At first read through, this lab appears very difficult because the number of routing protocol domains. 2 EIGRP domains, 3 OSPF domains, 1 RIP domain and almost every router and switch running 2 or 3 protocols. I attacked this by creating ACLs matching every set of networks, example:
ip access-list standard EIGRP134
ip access-list standard EIGRP24
ip access-list standard OSPF1
ip access-list standard OSPF2
ip access-list standard OSPF3
ip access-list standard RIP
Each ACL contained the networks in that domain. I then altered distance on each border router as needed so I could force the router to learn a route from that direction. In OSPF you can only specify one distance command so I had to merge the RIP and EIGRP ACL's in one case. The goal was to prevent route-feedback by ensuring that routes were learned through the best protocol to begin with. It took me about an hour but it worked great.
Another task had me configure clustering which is not as hard as it seems. A few commands on the commander and I was done. I had to read through the DocCD to figure some stuff out.
Side note: If you need to ping your own interface on a frame-relay task but are not allowed to use "frame-relay map", you can use Multilink interface and run MLPPPoFR.
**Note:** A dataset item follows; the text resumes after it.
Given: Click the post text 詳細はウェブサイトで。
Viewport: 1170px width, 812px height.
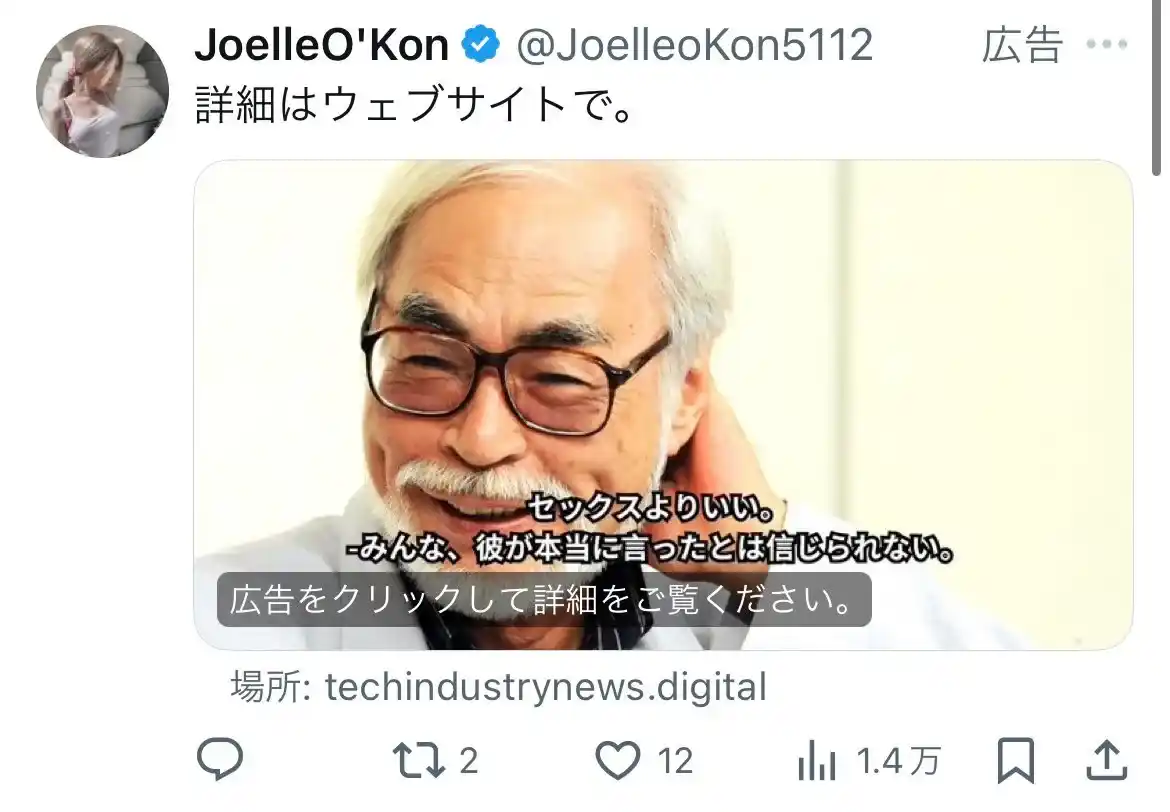Looking at the screenshot, I should 415,104.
BGP Section was pretty convoluted and I did not complete it. The main section revolved around using prepends so that distant ASes would disallow certain networks. I thought I could do this, but I did a bad job of reading ahead so I did not have the required confederations for this task. I did not fell like going back and re-doing BGP.
Another new command: "no service disable-ip-fast-frag"
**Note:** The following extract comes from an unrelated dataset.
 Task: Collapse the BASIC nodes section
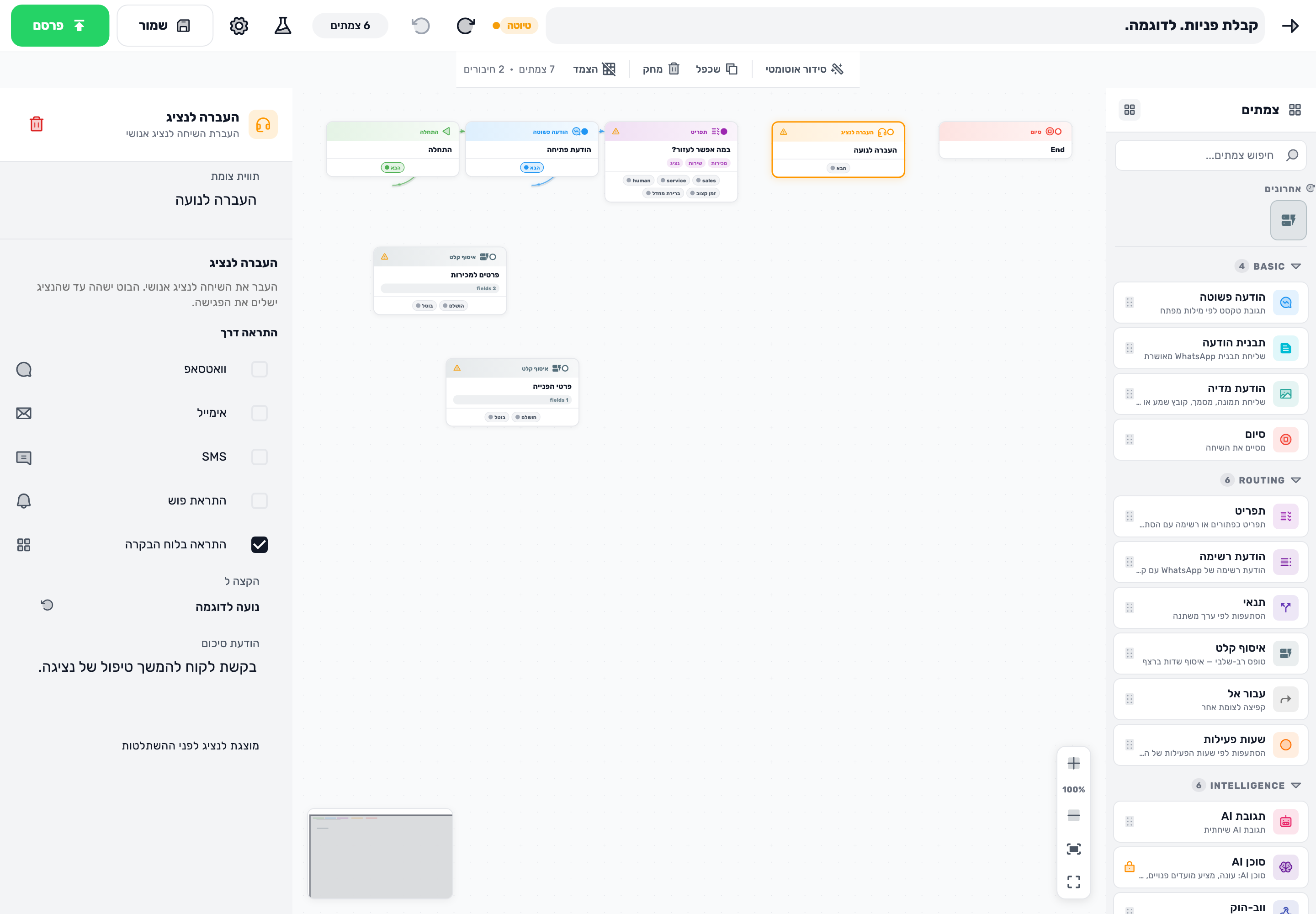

IPv6 was pretty easy, I used tunnels to get everywhere.
QOS: Misunderstood the Flow Based WRED task, instead configured WRED + WFQ in a policy-map. I also configured the Be wrong and forgot adaptive shaping in a FRTS task.
Last task said to keep traffic stats for a host that might be under a DoS attack. I used accounting, but the PG has ip source-track. I should have got this, as I was just reviewing this topic in the DocCD last week.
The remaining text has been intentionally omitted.